Greetings, my fellow port swillers!

Like John Valuk, Ol’ Robbo’s iPhone is dead.  It fell on its head. ***

Mrs. R duly took the remains into the Verizon store a couple days ago.  “Want a new one? 500 jimmy o’ goblins.”

So she went to the Apple store a couple spots down in the mall.  “Oh, the battery’s gone all ‘spoldy.  50 bucks to replace and we’ll give you a new phone to go round it.”

I’m not complaining, but I simply do not understand these things.

And speaking of incomprehension, my phone was Mrs. R’s old hand-me-down iPhone 7  (UPDATE: Actually, I’m told it’s a 5), which the family forced on me when they took away my old Motorola flip-phone.****  Admittedly, over the years I’ve got used to using it for checking emails, texting, and taking the odd photograph.  When Mrs.
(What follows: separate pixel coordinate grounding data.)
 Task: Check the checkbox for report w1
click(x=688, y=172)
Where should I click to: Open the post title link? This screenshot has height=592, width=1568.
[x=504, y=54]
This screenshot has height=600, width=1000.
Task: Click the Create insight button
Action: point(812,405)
R explained to the Verizon guy that I just wanted a replacement, not an upgrade, he was positively gob-smacked.


** Classical reference in the headline.

*** If you don’t get this, you’ll never be a Hong Kong Cavalier.

**** Which remains a great mystery to me, considering that most of my incoming calls and now texts over the years have been from Mrs. R during my evening commute and have had to do with the picking up of various items from the store or various childs from this or that outing.  Between a stick-shift and my need for reading glasses, while I could easily answer my flip-phone en route, dealing with the iPhone is out of the question until I come to rest.  To this day, I don’t think she gets this.